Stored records
┌──

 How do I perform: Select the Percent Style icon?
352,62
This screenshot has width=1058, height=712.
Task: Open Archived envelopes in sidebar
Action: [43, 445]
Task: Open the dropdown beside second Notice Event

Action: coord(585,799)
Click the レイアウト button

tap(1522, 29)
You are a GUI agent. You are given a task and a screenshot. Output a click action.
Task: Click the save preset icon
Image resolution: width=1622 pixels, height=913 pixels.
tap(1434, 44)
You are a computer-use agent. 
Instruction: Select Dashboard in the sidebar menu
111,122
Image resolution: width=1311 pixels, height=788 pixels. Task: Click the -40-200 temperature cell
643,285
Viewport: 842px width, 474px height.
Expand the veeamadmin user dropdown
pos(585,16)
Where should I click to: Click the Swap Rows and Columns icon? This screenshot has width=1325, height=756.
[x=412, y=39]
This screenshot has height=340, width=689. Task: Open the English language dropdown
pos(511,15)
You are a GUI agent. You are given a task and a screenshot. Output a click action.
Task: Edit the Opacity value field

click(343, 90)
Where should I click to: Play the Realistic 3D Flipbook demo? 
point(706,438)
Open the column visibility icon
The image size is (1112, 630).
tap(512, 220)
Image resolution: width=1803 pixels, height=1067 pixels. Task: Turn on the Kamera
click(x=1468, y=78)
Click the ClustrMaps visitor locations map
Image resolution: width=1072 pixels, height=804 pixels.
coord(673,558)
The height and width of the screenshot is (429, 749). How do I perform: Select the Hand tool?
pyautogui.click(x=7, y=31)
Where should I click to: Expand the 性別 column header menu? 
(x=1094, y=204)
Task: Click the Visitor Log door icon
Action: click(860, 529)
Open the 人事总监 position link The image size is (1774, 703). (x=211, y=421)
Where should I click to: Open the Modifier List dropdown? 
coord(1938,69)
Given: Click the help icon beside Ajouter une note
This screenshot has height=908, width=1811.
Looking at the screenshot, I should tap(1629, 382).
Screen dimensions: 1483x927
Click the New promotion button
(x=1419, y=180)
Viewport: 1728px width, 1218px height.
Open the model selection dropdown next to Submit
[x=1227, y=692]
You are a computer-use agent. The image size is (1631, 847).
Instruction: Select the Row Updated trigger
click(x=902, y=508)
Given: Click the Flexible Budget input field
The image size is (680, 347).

└──

The answer is a portion of the data. Write out exactly the line with "Open the 人事总监" and all lines after it.

→ Your solution:
Open the 人事总监 position link The image size is (1774, 703). (x=211, y=421)
Where should I click to: Open the Modifier List dropdown? 
coord(1938,69)
Given: Click the help icon beside Ajouter une note
This screenshot has height=908, width=1811.
Looking at the screenshot, I should tap(1629, 382).
Screen dimensions: 1483x927
Click the New promotion button
(x=1419, y=180)
Viewport: 1728px width, 1218px height.
Open the model selection dropdown next to Submit
[x=1227, y=692]
You are a computer-use agent. The image size is (1631, 847).
Instruction: Select the Row Updated trigger
click(x=902, y=508)
Given: Click the Flexible Budget input field
The image size is (680, 347).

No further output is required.